На свежем, прохладном воздухе зуд в носу Доррина унимается. Когда он открывает стойло, Меривен тихо ржет, поднимая голову над пустой кормушкой.
— Знаю, проголодалась, — бормочет юноша. — Ты у меня все время голодная.
Заглянув в закрома с кормом, он находит овес и совок. Хотя вопрос о корме они с Джардишем не обсуждали, несколько совков овса торговца не разорят. Но от одной этой мысли у Доррина начинает болеть голова. Видимо, придется оставить за этот корм монету — другую.
— Вечно ты мне хлопоты доставляешь, — укоряет он лошадь, наполняя кормушку.
Меривен принимается за еду, а он достает щетку и начинает ее чистить. Головная боль все не отпускает. Убрав щетку в седельную суму, Доррин направляется на кухню.
Кадара и Брид попадаются ему навстречу.
— Ты куда?
— Кое-что забыл, — поясняет Доррин.
— Что? — настороженно спрашивает Кадара. — У тебя вид какой-то... виноватый.
— Я тут лошадке корму добавил... Нужно заплатить.
— Нашел о чем волноваться. Горсть овса торговца не разорит.
— Нет, я должен, — обогнув девушку, Доррин шагает к лестнице.
— Думаю, Кадара, у него нет особого выбора, — говорит Брид. — Он ведь целитель.
— Что тебе, парень? — спрашивает Джэдди, руки которой по локоть в муке, когда юноша вновь появляется на кухне.
— Да вот, хотел бы оставить деньги за добавочный корм.
— Да Джардиш и не заметит, что ты там отсыпал.
— Он, может, и не заметит, но я-то знаю.
— Выходит, малый, ты повязан гармонией.
Доррин кивает.
— Жаль, что таких, как ты, мало. Будь вас побольше, глядишь, и мир был бы получше.
Стряпуха зовет служанку, а когда та появляется, велит ей завернуть юноше в дорогу кулечек фруктов.
— Оставь свой медяк на столе, — говорит она, — а насчет фруктов не беспокойся, я Джардишу скажу. Он возражать не будет.
— И все-таки тебе не стоило бы...
— Тебе тоже, парень. А теперь забирай кулек и ступай.
— Спасибо.
— Чепуха. Будет время — заглядывай. Может, сработаешь для меня в кузнице какую-нибудь безделушку.
— Обязательно.
Джэдди отворачивается к своей плите, а Доррин, прихватив кулек, спускается по лестнице и спешит к конюшне.
— Что это?
— Ябруши, персики...
Юноша укладывает фрукты в суму, а Кадара качает головой. Потом он возится с попоной, седлом, подпругами, вьюками...
— Ты готов? — спрашивает Брид, держа под уздцы мерина. Кадара уже сидит верхом.

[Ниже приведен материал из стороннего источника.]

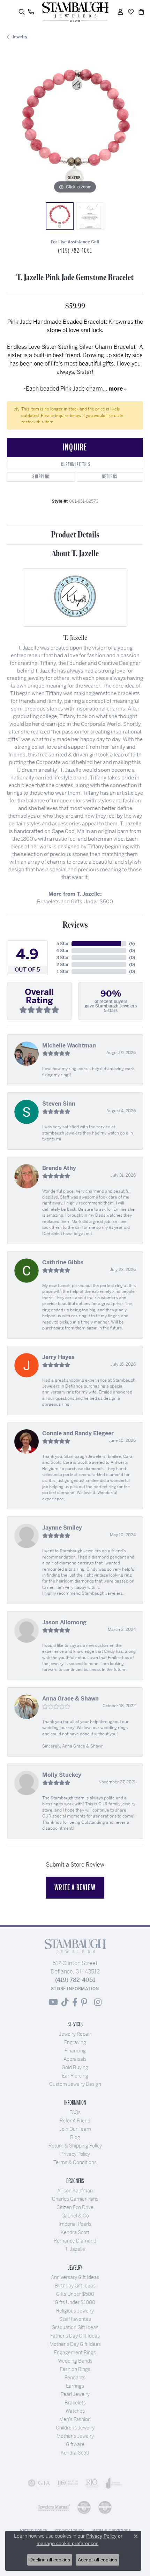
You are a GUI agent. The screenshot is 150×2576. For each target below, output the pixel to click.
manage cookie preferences (67, 2543)
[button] (21, 12)
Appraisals (75, 2059)
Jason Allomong (64, 1622)
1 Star (63, 971)
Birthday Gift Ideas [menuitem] (75, 2286)
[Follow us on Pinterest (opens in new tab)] (84, 2002)
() (132, 944)
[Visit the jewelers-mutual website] (54, 2507)
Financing (75, 2051)
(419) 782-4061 (75, 250)
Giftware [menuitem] (75, 2444)
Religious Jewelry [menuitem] (75, 2311)
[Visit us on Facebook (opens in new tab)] (74, 2002)
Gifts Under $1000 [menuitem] (75, 2302)
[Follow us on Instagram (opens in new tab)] (98, 2002)
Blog (75, 2137)
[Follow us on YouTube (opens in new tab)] (53, 2002)
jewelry (20, 37)
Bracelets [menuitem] (75, 2403)
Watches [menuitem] (75, 2411)
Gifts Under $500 (92, 901)
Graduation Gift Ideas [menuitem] (75, 2327)
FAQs (75, 2112)
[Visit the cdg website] (84, 2507)
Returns (110, 476)
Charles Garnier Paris (75, 2199)
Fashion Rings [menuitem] (75, 2369)
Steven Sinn (58, 1103)
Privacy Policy (75, 2154)
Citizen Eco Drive (75, 2207)
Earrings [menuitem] (75, 2386)
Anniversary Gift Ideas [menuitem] (75, 2277)
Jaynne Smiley (62, 1527)
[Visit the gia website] (39, 2483)
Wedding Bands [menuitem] (75, 2361)
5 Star (63, 944)
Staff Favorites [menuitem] (75, 2319)
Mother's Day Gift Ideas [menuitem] (75, 2344)
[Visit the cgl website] (105, 2507)
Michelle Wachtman (69, 1045)
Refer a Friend (75, 2121)
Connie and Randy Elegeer (78, 1433)
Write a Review (75, 1887)
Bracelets (48, 901)
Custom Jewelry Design (75, 2084)
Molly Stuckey (61, 1774)
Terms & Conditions (75, 2162)
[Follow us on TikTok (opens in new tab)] (65, 2002)
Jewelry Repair (75, 2034)
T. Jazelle (75, 2249)
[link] (31, 12)
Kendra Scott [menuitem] (75, 2453)
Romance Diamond (75, 2241)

Доррин взбирается в седло и следует за ними наружу, на промерзшую, в рытвинах и колдобинах дорогу. Однако день обещает быть солнечным, на зелено-голубом небе виднеется лишь несколько высоких белых облаков.
— Эта тропа ведет к горной дороге, — Брид указывает на запад. — Я слышал от Джардиша.
Кони ровным шагом несут всех троих на запад, к первому пологому подъему.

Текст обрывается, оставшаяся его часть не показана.